Nonostante Mao fosse malato, i due chiacchierarono per un’ora, mentre le telecamere riprendevano i due leader mondiali che sorridevano e scherzavano tra di loro.
Entrambi gli uomini erano consapevoli del significato storico di ciò che stavano facendo ed entrambi erano showmen a modo loro.
I sovietici si avvicinano al tavolo delle negoziazioni
La storica visita di Nixon fu il momento più alto di una presidenza poi macchiata dallo scandalo Watergate, e dalle successive dimissioni del presidente Nixon, nel 1974.
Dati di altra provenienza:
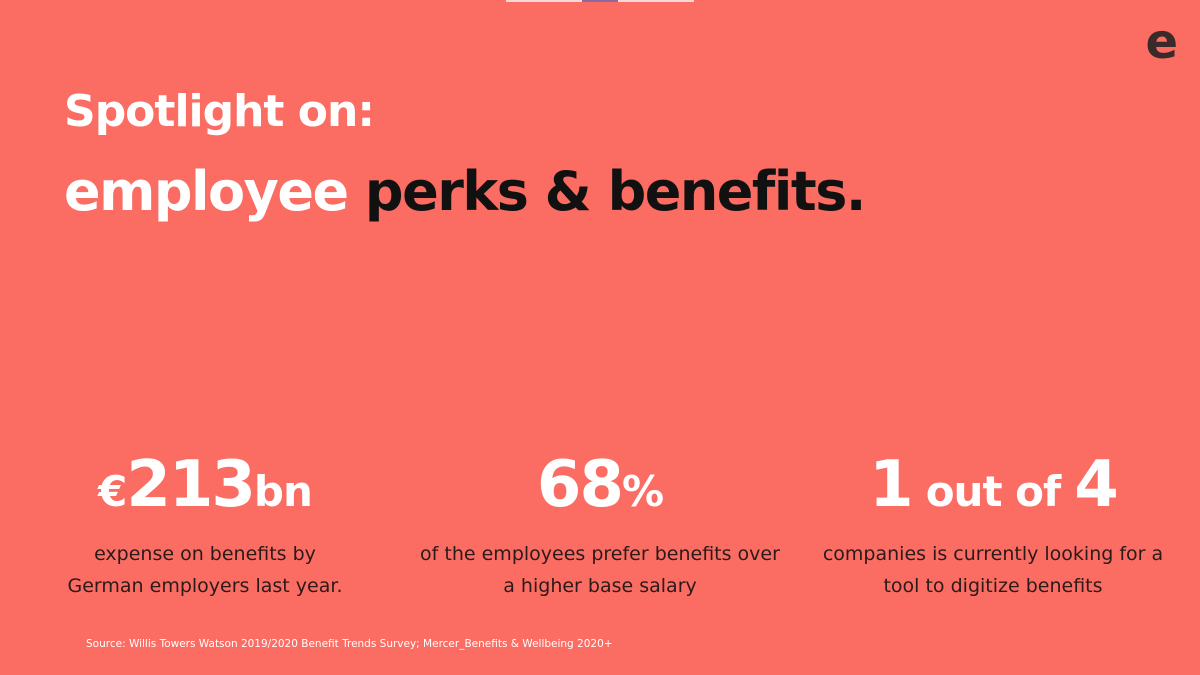 This screenshot has width=1200, height=675. I want to click on stat-number: €213bn, so click(205, 485).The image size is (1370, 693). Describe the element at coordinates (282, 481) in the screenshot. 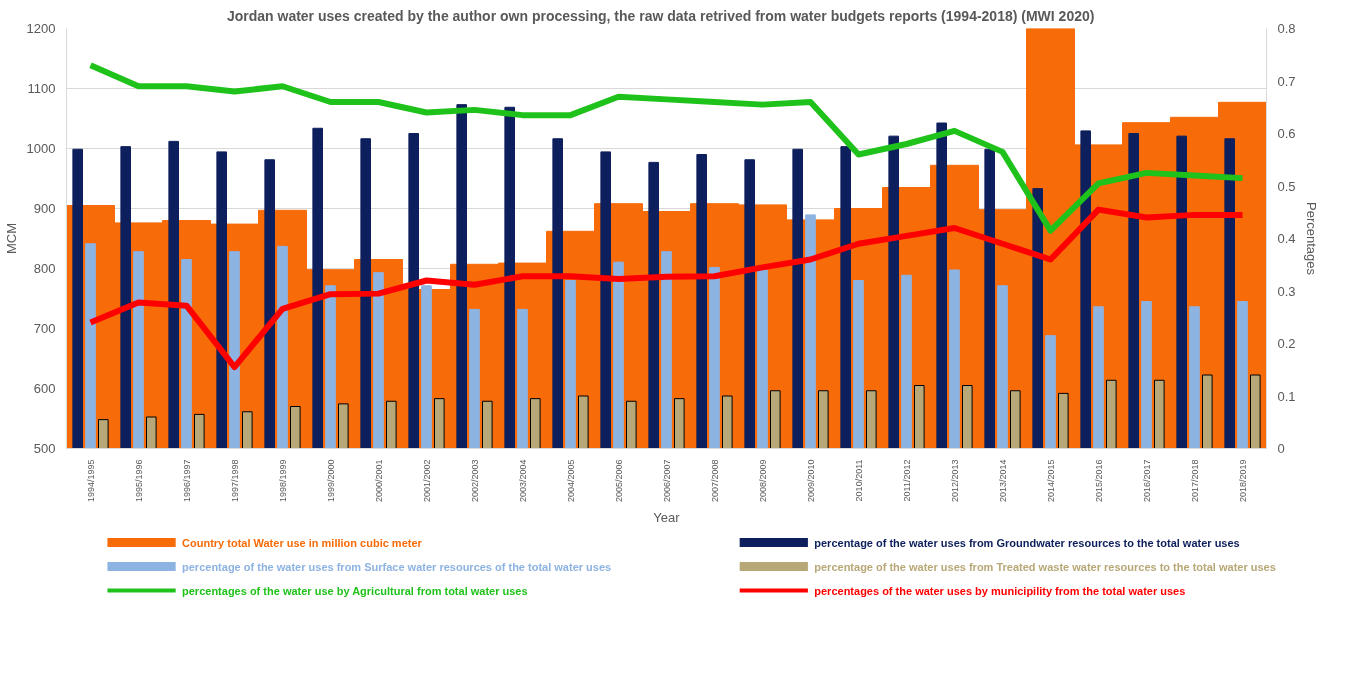

I see `x-tick-label: 1998/1999` at that location.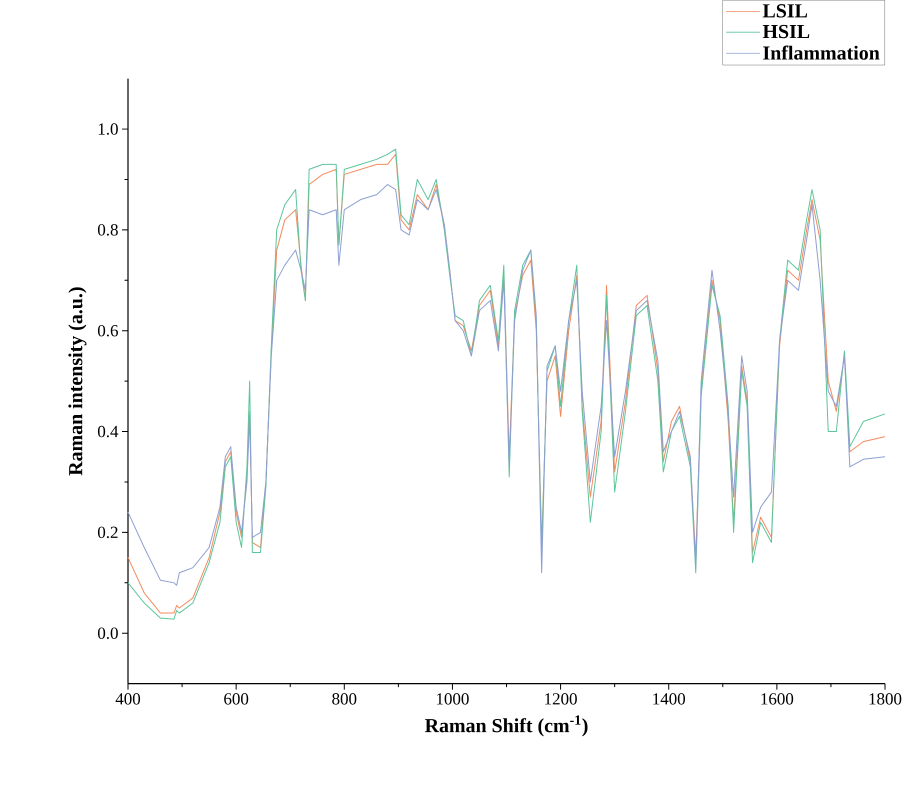 Image resolution: width=913 pixels, height=789 pixels. What do you see at coordinates (108, 532) in the screenshot?
I see `y-tick-label: 0.2` at bounding box center [108, 532].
Sebbene la visita sia stata un vantaggio per le pubbliche relazioni per entrambe le nazioni, Nixon e Kissinger non riuscirono a ottenere l’aiuto della Cina per porre fine alla guerra in Vietnam, né a compiere reali progressi sullo status di Taiwan.
Tuttavia riuscirono a raggiungere un obiettivo politico ancora più alto di quello che si era prefissato Nixon, ovvero riallineare l’equilibrio di potere sulla scena globale.
I sovietici, che in precedenza avevano rifiutato le richieste di limitare il loro arsenale nucleare, cambiarono atteggiamento quando Nixon riaprì i colloqui con la Cina.
Appena due mesi dopo il ritorno da Pechino, Nixon partì di nuovo per Mosca, dove lui e Leonid Breznev firmarono il Trattato per la Limitazione delle Armi Strategiche e fecero piani per un accordo congiunto Stati Uniti-URSS per un volo spaziale nel 1975.